What you need to do before June 2, 2026
You do not need a lawyer to file a claim. The process is designed for individual consumers to submit directly. Here is how to act:
- Gather your records. Dig out old prescription bottles, pharmacy printouts, or insurance statements from the qualifying period (2012 through 2019). You need the drug name, dosage, NDC number, and lot number if available.
- Check the FDA’s recall list. Use the agency’s searchable database to see if your specific product matches a recalled lot.
- Contact your pharmacy. If you no longer have your original bottles, your pharmacy may be able to look up the NDC and lot number from its dispensing records.
- File your claim. Submit the required paperwork to the MDL 2875 settlement administrator before June 2, 2026. The claim form and submission instructions are available at valsartanmdlsettlement.com. If you have difficulty locating the form, you can also search for MDL 2875 on the U.S. District Court for the District of New Jersey’s electronic filing system (PACER) or contact an attorney involved in the litigation.
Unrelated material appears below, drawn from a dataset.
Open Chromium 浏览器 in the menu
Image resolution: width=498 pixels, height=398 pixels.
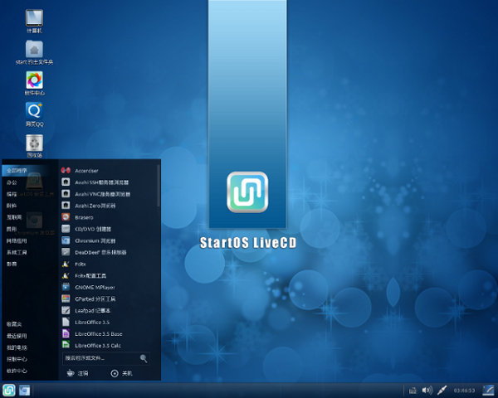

The exact dollar amount any individual claimant will receive has not been publicly disclosed in the court records reviewed for this article as of late May 2026. Payouts will likely depend on factors like how long a patient took the recalled medication and the total number of approved claims filed against the $15.2 million fund. If approved claims exceed the fund’s capacity, individual payments could be reduced proportionally.
Why waiting to file is the real risk
It is tempting to hold off until there is more clarity on how much money you might receive. That would be a mistake. Settlement deadlines in multidistrict litigation are enforced strictly, and courts rarely grant extensions for individual claimants who simply did not get around to it. The cost of filing is your time. The cost of missing the deadline is permanent.
For patients who trusted that their blood pressure pills contained only what the label promised, this settlement represents the only structured path to compensation for having been dispensed medication later found to contain probable carcinogens. Whether the per-person payout ends up being modest or meaningful, June 2 is the only number that matters right now.